*Data provided:*
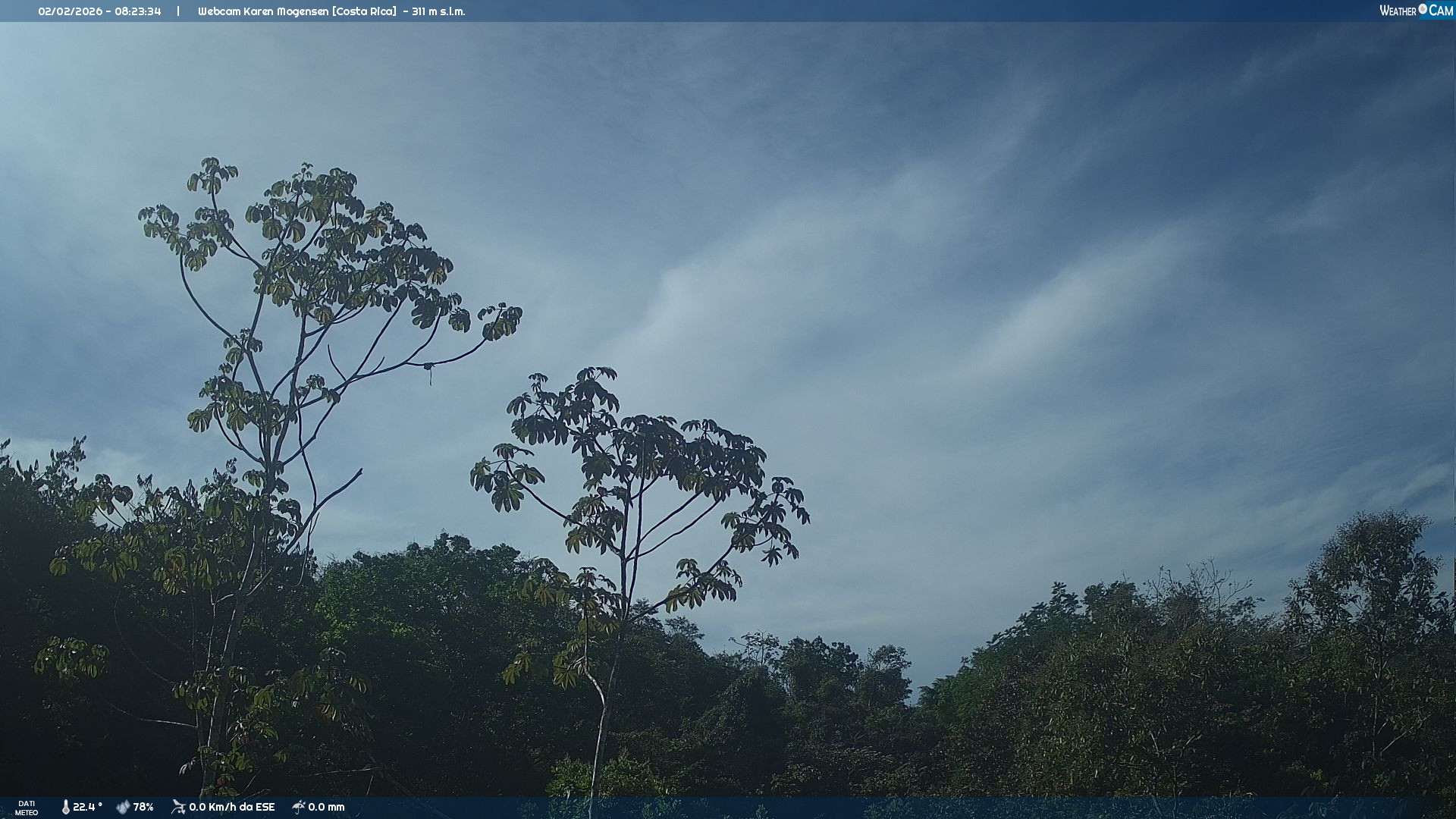1456x819 pixels.
Task: Click the rain umbrella icon
Action: pyautogui.click(x=298, y=807)
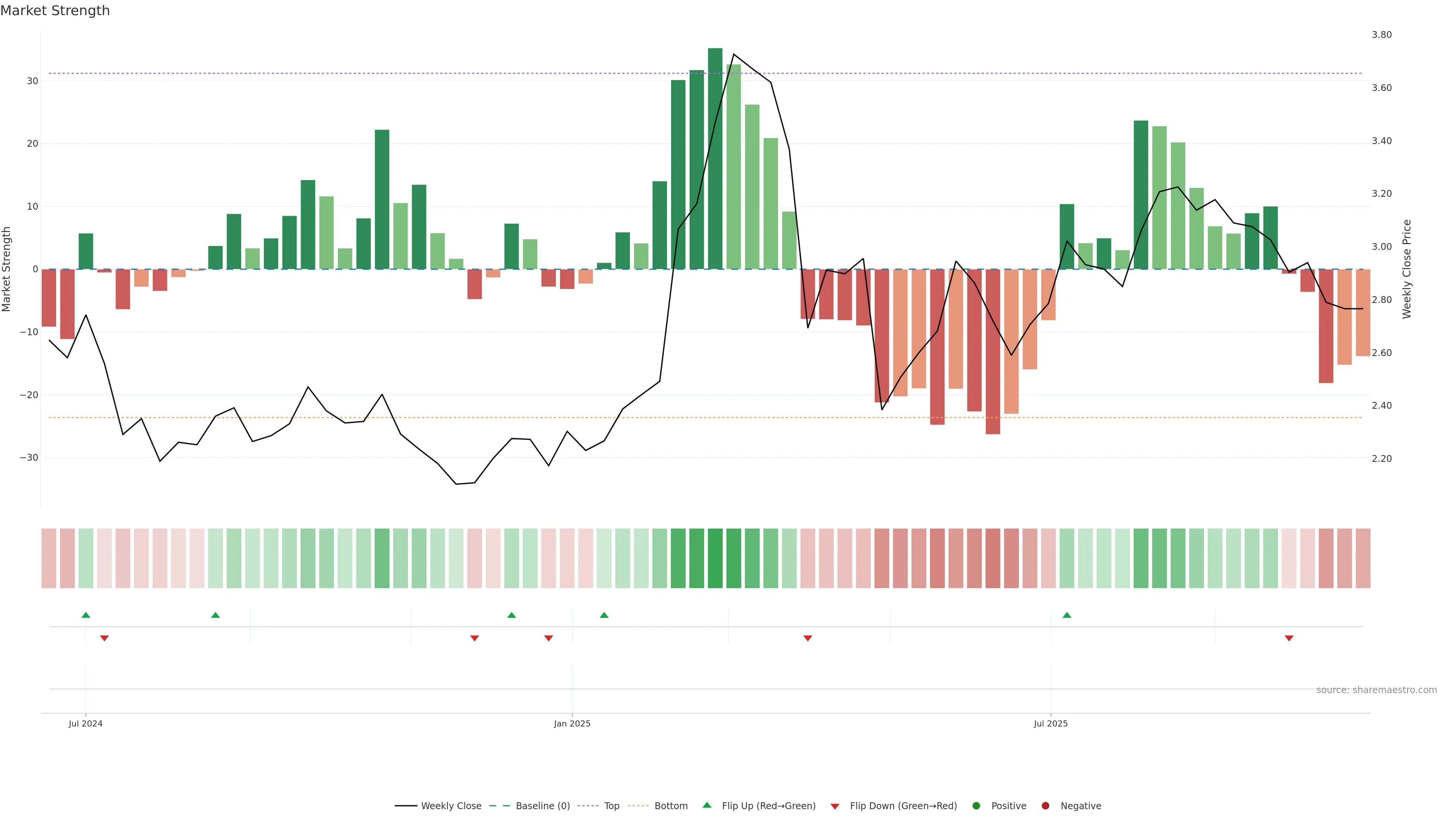
Task: Click the Jan 2025 axis label
Action: click(572, 723)
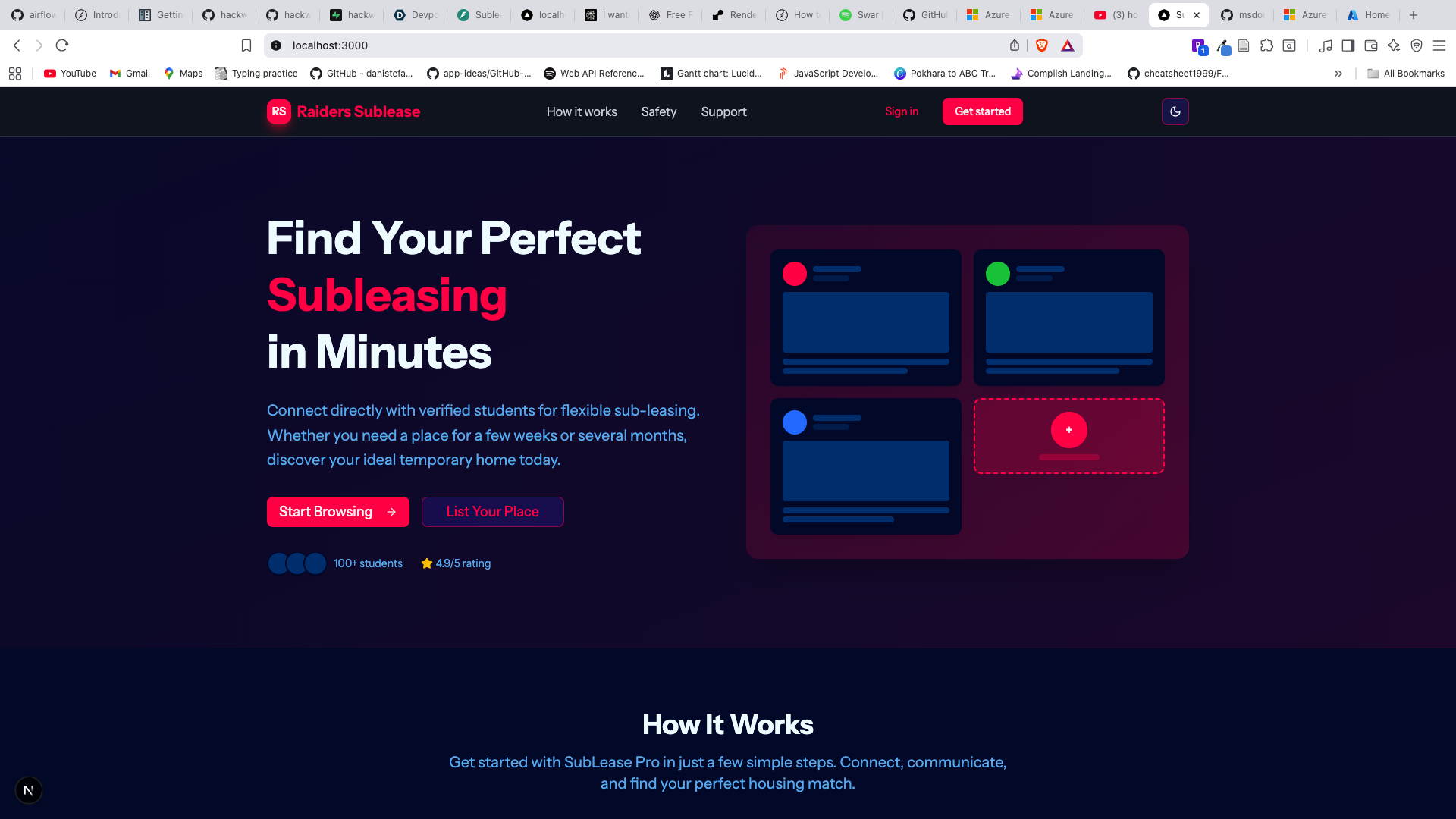Open All Bookmarks folder

click(1405, 74)
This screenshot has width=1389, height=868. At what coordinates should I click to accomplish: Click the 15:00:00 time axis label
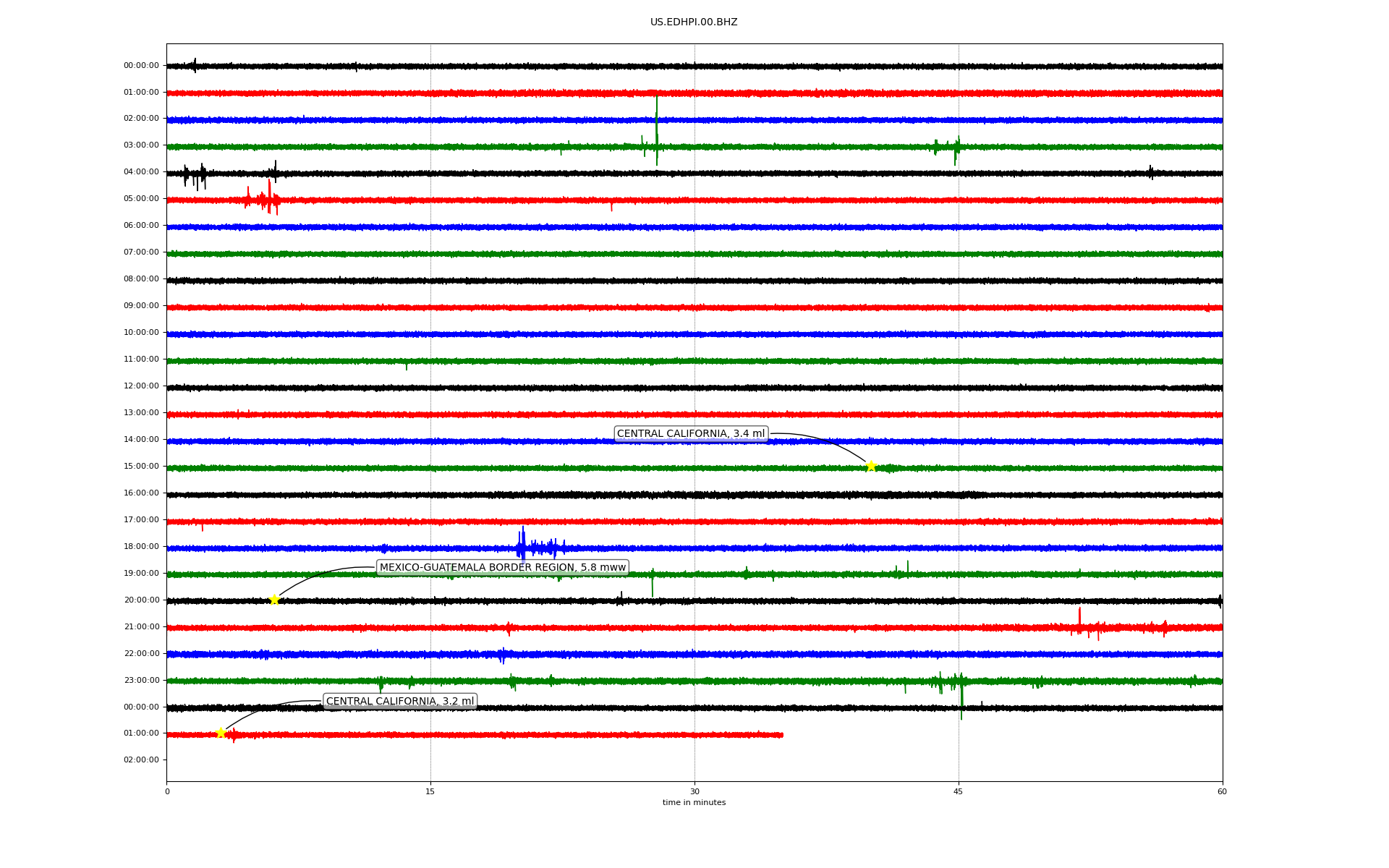pyautogui.click(x=141, y=467)
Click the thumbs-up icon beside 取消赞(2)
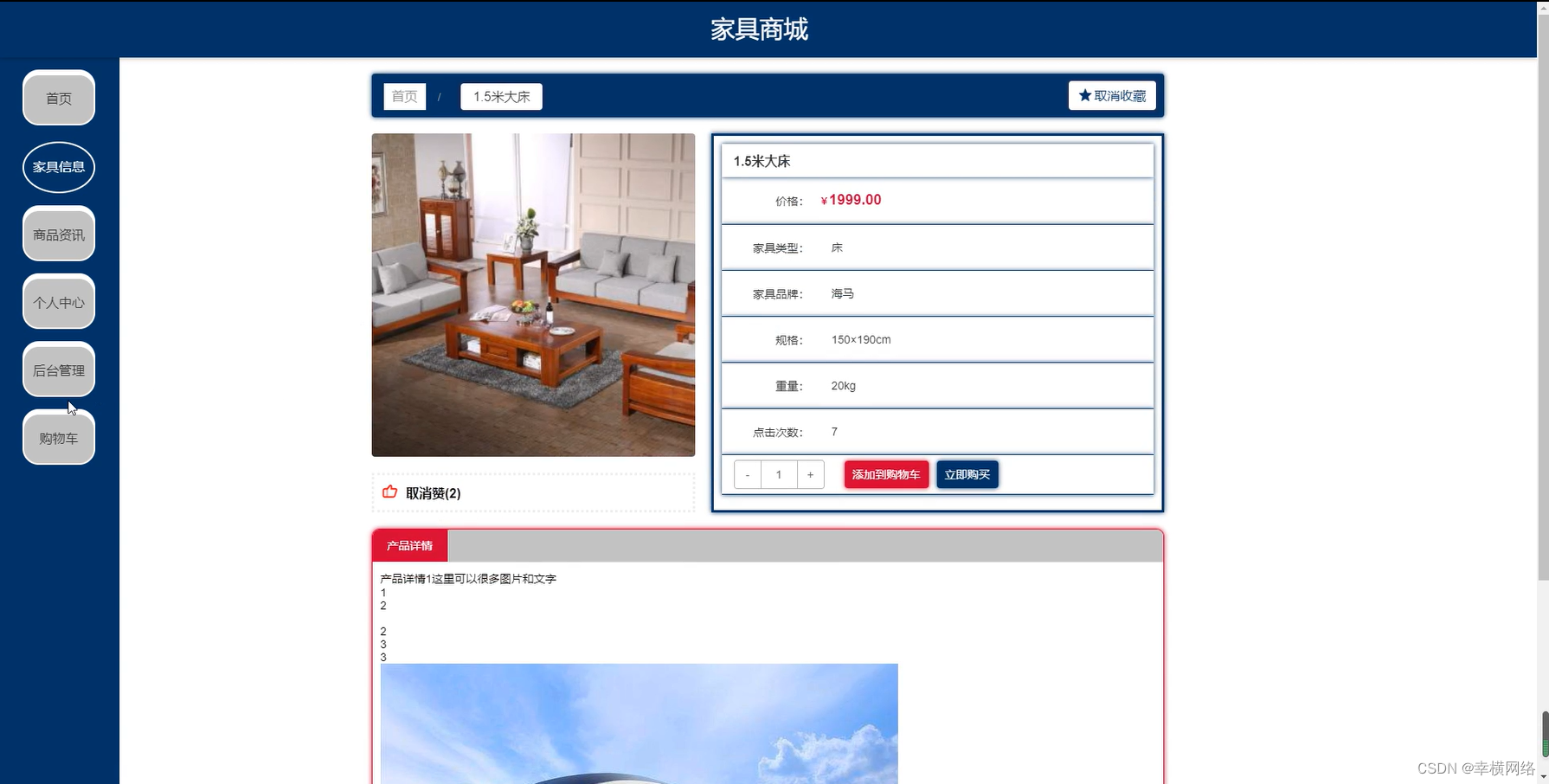 (389, 492)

*Work instructions:* Lines from the one with "This screenshot has" through the final line of the listing above: copy them exactly, both ends included, and omit every picture.

*Response box:*
This screenshot has width=1389, height=868. At what coordinates should I click to accomplish: Click the 15:00:00 time axis label
pyautogui.click(x=141, y=467)
Click the thumbs-up icon beside 取消赞(2)
 (389, 492)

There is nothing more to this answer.